Most films by Anger or Stan Brakhage definitely do not have plots or any sort of conventional narrative in the least. That is what I prefer overall, or a character-driven arc told as subjectively as possible. :whip:
 
TennesseBuck said:
Taxi Driver is technically guided by the character arc of Travis Bickle, not by an ABC guideline. So, though, it follows that arc for what seems like a conventional route of a plot, it seems to flow from Travis's consciousness. Besides, Scorsese's first film to have a plot was actually Cape Fear followed by The Departed.

Most films by Anger or Stan Brakhage definitely do not have plots or any sort of conventional narrative in the least. That is what I prefer overall, or a character-driven arc told as subjectively as possible. :whip:

You're confusing yourself. Character arc and plot are not mutually exclusive.
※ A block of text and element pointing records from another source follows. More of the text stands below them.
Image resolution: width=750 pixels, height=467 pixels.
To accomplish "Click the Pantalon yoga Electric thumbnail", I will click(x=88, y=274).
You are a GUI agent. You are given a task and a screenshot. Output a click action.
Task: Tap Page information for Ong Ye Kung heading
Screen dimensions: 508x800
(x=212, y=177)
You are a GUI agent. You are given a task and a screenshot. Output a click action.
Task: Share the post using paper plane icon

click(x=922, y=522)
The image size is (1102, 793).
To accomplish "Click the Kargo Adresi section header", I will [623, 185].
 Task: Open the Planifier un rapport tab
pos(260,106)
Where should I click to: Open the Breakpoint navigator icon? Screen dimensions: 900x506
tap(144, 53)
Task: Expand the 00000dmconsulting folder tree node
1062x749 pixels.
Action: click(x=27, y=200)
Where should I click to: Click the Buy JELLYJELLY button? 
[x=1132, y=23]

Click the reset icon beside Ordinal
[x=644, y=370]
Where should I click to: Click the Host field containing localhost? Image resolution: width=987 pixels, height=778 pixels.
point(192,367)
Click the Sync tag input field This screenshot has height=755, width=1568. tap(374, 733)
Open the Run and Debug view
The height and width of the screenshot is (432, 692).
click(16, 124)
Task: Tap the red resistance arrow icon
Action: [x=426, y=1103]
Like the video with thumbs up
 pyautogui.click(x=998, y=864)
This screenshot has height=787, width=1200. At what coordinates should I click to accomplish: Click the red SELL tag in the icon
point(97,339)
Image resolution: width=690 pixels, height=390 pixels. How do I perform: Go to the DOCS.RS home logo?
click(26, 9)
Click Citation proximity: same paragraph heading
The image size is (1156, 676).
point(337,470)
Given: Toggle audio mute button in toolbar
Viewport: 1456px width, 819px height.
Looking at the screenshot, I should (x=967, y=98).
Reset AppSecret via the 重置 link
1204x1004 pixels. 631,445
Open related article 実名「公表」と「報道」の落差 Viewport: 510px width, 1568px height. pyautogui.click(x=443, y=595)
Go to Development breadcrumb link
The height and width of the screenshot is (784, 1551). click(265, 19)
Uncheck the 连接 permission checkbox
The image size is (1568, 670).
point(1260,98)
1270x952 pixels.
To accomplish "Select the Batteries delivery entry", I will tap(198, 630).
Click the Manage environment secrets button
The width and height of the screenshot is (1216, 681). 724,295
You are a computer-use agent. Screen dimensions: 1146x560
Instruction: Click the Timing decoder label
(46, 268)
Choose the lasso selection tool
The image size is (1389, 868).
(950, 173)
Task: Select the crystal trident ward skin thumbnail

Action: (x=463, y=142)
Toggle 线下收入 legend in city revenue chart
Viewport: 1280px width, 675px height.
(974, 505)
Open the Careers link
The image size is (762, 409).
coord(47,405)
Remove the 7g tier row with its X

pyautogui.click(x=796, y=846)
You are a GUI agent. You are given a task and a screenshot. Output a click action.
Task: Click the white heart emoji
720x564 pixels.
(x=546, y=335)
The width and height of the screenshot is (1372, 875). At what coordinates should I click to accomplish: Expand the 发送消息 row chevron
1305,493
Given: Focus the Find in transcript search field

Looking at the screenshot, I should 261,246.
Taxi Driver has just as much a plot as Mean Streets before it. The plot of Taxi Driver is essentially that a man has a psychotic obsession over two women and plots to impress them.
 

TennesseBuck

New member
ResidentAlien said:
You're confusing yourself. Character arc and plot are not mutually exclusive.


Taxi Driver has just as much a plot as Mean Streets before it. The plot of Taxi Driver is essentially that a man has a psychotic obsession over two women and plots to impress them.

As I said, Taxi Driver seems to flow from Travis's consciousness and not from a plot per se that dictates his actions. There are films where the main purpose is to get inside the head of the lead protagonist, seeing the world through their eyes, much like most of Scorsese's films. But I don't think it can relegated only to the man's obsession with those two women - he is God's lonely man with no exit strategy from his own psychosis. He tries to impress Cybill's character and fails. He is more aligned with a child prostitute, Iris, and wants to help her...not necessarily impress her (this is what Reagan's assassin got all wrong).
 
TennesseBuck said:
As I said, Taxi Driver seems to flow from Travis's consciousness and not from a plot per se that dictates his actions. There are films where the main purpose is to get inside the head of the lead protagonist, seeing the world through their eyes, much like most of Scorsese's films. But I don't think it can relegated only to the man's obsession with those two women - he is God's lonely man with no exit strategy from his own psychosis. He tries to impress Cybill's character and fails. He is more aligned with a child prostitute, Iris, and wants to help her...not necessarily impress her (this is what Reagan's assassin got all wrong).


plot |plät|
noun
1 a plan made in secret by a group of people to do something illegal or harmful : [with infinitive ] there's a plot to overthrow the government.
2 the main events of a play, novel, movie, or similar work, devised and presented by the writer as an interrelated sequence.



Taxi Driver is the very definition of plot. A narrative is a narrative, whether it revolves around an internal or external conflict. Taxi Driver has a plot. Nights of Cabiria has a plot.
 

Dr. Gonzo

New member
Hell even The Holy Mountain has a plot, and many people thought that film was just a bunch of L.S.D. nonsense. Though Taxi Driver is a heavy character driven film it definately has a plot. Harvey Keitel's "pimp" characters death punctuates it.